Piquetes y largas esperas en las paradas de Vitrasa en el inicio de la huelga indefinida de autobuses de Vigo

VIGO

XOAN CARLOS GIL

La empresa culpa a los trabajadores por «perjudicar a la ciudadanía» y los empleados dicen que las negociaciones están rotas porque no presentaron ninguna propuesta para el convenio, que está parado

25 nov 2023 . Actualizado a las 17:18 h.

La huelga indefinida de los trabajadores de Vitrasa ha empezado con piquetes a las cinco de la madrugada. No ha habido incidentes pero sí largas esperas en las paradas en el fin de semana en que Vigo está más lleno por el encendido de Navidad y hay pocos autobuses en servicio, solo los mínimos, apenas una veintena, con las calles del centro cortadas, lo que hace difícil el desplazamiento en coche. Pero lo peor está por llegar a partir del lunes, cuando vuelven las clases en los centros educativos y la semana laboral para la mayoría de la población. Los trabajadores de Vitrasa han iniciado a las cinco de la mañana la huelga indefinida después de que anoche se rompieran las negociaciones que duraron solo unas horas.«La empresa no presento ninguna propuesta sobre el convenio, no querían hablar de temas del convenio: ni de salarios, ni de descansos, ni de nada, solo fue un maniobra para que no acudiésemos al encendido», aseguro el vicepresidente del comité, Manuel Núñez. Este trabajador pide disculpas por las molestias los ciudadanos, que sufren sus propias familias, pero culpa a la empresa del inmovilismo. El comité ya se había movilizado en otros eventos y estaba dispuesto a hacer sentir su malestar durante el acto del alumbrado navideño. Vitrasa ha dicho que ofreció normalizar las relaciones y abrir un calendario de negociación del convenio de un mes, solicitando la suspensión de la huelga durante este período, con un calendario de reuniones para la firma de un nuevo convenio colectivo en este plazo.«El comité de empresa rechazó la propuesta y mantiene la huelga. La empresa lamenta que el comité no cambiara de postura y siga adelante con una medida completamente irresponsable, que lleva a muchos trabajadores y trabajadoras a una situación de desgaste y que sigue perjudicando a la ciudadanía», ha dicho esta mañana una portavoz de Vitrasa.
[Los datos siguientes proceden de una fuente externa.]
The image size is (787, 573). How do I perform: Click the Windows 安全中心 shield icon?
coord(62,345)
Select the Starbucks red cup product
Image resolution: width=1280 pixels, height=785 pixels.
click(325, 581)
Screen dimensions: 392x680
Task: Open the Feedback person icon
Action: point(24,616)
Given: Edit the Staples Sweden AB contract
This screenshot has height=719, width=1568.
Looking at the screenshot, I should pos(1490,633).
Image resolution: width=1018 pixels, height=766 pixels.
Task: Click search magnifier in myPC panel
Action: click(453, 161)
El comité de empresa y la dirección de Vitrasa se reunieron ayer por la tarde en el hotel Bahía para intentar llegar a un acuerdo sobre el convenio colectivo que está bloqueado desde hace tres años y que afecta a 300 trabajadores y a sus familias a la puertas de las Navidades. Los empleados exigían la actualización salarial y más descansos porque a veces no tiene ni tiempo de ir al baño, con jornadas que puede legar a las diez horas porque el tráfico se complica y «los horarios son imposibles de cumplir». Para firmar el convenio, el comité de empresa exigió la retirada de los expedientes sancionadores. Doce trabajadores han sufrido la suspensión de empleo y sueldo durante dos meses y a otros cuatro han sido amonestados por falta muy grave por haber prado un autobús quince segundos», cuenta el empleado Alberto González. Fue la primera reunión tras semanas de paros parciales en horas punta. Pero hoy la huelga dificulta la movilidad para ver el espectáculo navideño de luz, sonido y atracciones de feria. Tras las últimas movilizaciones callejeras, con el boicot de los conductores a la pruebas del Halo, el gigantesco ascensor de Vialia, el alcalde Abel Caballero, lanzó el aviso de que el Concello está dispuesto a compensar a la empresa por las pérdidas sufridas en la pandemia. Este mensaje supuso el desbloqueo de las conversaciones en a víspera de la huelga indefinida que obligaría a Vitrasa a cubrir todas las Navidades con servicios mínimos y estos suelen ser escasos, de unos 20 autobuses los fines de semana y 40 entre semana, un tercio de los que forman la flota. Los trabajadores piden que su sueldo suba para hacer frente a la inflación galopante. La empresa quiso bajarlo este año un 30 %, según señalan fuentes de la plantilla, pero esta intención la tumbó la Justicia que no consintió la bajada.